Could every line below be written out exactly as it appears?

*** Opening of Source data ***

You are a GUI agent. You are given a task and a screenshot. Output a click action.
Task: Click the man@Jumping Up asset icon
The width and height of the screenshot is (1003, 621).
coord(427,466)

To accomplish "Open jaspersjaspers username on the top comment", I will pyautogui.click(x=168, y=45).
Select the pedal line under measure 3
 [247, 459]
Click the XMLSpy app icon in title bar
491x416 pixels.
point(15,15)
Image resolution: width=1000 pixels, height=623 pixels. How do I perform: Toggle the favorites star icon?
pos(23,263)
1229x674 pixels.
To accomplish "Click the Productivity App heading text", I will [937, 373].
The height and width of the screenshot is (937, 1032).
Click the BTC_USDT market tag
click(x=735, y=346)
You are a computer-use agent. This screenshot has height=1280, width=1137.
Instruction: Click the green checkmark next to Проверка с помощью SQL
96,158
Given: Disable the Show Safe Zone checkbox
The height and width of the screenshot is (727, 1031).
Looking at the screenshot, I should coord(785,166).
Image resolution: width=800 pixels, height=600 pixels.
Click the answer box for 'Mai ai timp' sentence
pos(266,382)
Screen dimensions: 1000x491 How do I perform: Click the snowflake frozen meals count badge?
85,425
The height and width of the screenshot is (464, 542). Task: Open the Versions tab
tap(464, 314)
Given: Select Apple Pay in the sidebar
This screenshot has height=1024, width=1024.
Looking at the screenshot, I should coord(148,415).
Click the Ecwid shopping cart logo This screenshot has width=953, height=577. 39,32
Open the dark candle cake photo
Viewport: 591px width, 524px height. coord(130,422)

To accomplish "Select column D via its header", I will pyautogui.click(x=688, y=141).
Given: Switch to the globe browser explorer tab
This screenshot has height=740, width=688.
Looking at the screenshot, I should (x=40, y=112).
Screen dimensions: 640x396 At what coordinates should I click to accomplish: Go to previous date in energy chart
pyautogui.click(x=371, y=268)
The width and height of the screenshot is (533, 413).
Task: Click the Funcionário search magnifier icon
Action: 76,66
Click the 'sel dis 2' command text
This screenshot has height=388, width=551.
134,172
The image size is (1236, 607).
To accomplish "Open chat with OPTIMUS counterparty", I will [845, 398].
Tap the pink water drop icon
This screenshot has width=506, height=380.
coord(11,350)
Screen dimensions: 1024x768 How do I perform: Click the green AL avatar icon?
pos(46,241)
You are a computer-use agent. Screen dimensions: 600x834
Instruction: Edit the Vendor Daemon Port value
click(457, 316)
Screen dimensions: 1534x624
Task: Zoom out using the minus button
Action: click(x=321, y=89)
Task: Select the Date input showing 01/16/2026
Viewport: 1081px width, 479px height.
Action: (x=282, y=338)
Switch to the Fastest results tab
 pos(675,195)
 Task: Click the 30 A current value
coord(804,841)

*** Close of Source data ***

▶ _Task answer_:
You are a GUI agent. You are given a task and a screenshot. Output a click action.
Task: Click the man@Jumping Up asset icon
The width and height of the screenshot is (1003, 621).
coord(427,466)

To accomplish "Open jaspersjaspers username on the top comment", I will pyautogui.click(x=168, y=45).
Select the pedal line under measure 3
 [247, 459]
Click the XMLSpy app icon in title bar
491x416 pixels.
point(15,15)
Image resolution: width=1000 pixels, height=623 pixels. How do I perform: Toggle the favorites star icon?
pos(23,263)
1229x674 pixels.
To accomplish "Click the Productivity App heading text", I will [937, 373].
The height and width of the screenshot is (937, 1032).
Click the BTC_USDT market tag
click(x=735, y=346)
You are a computer-use agent. This screenshot has height=1280, width=1137.
Instruction: Click the green checkmark next to Проверка с помощью SQL
96,158
Given: Disable the Show Safe Zone checkbox
The height and width of the screenshot is (727, 1031).
Looking at the screenshot, I should coord(785,166).
Image resolution: width=800 pixels, height=600 pixels.
Click the answer box for 'Mai ai timp' sentence
pos(266,382)
Screen dimensions: 1000x491 How do I perform: Click the snowflake frozen meals count badge?
85,425
The height and width of the screenshot is (464, 542). Task: Open the Versions tab
tap(464, 314)
Given: Select Apple Pay in the sidebar
This screenshot has height=1024, width=1024.
Looking at the screenshot, I should coord(148,415).
Click the Ecwid shopping cart logo This screenshot has width=953, height=577. 39,32
Open the dark candle cake photo
Viewport: 591px width, 524px height. coord(130,422)

To accomplish "Select column D via its header", I will pyautogui.click(x=688, y=141).
Given: Switch to the globe browser explorer tab
This screenshot has height=740, width=688.
Looking at the screenshot, I should (x=40, y=112).
Screen dimensions: 640x396 At what coordinates should I click to accomplish: Go to previous date in energy chart
pyautogui.click(x=371, y=268)
The width and height of the screenshot is (533, 413).
Task: Click the Funcionário search magnifier icon
Action: 76,66
Click the 'sel dis 2' command text
This screenshot has height=388, width=551.
134,172
The image size is (1236, 607).
To accomplish "Open chat with OPTIMUS counterparty", I will [845, 398].
Tap the pink water drop icon
This screenshot has width=506, height=380.
coord(11,350)
Screen dimensions: 1024x768 How do I perform: Click the green AL avatar icon?
pos(46,241)
You are a computer-use agent. Screen dimensions: 600x834
Instruction: Edit the Vendor Daemon Port value
click(457, 316)
Screen dimensions: 1534x624
Task: Zoom out using the minus button
Action: click(x=321, y=89)
Task: Select the Date input showing 01/16/2026
Viewport: 1081px width, 479px height.
Action: (x=282, y=338)
Switch to the Fastest results tab
 pos(675,195)
 Task: Click the 30 A current value
coord(804,841)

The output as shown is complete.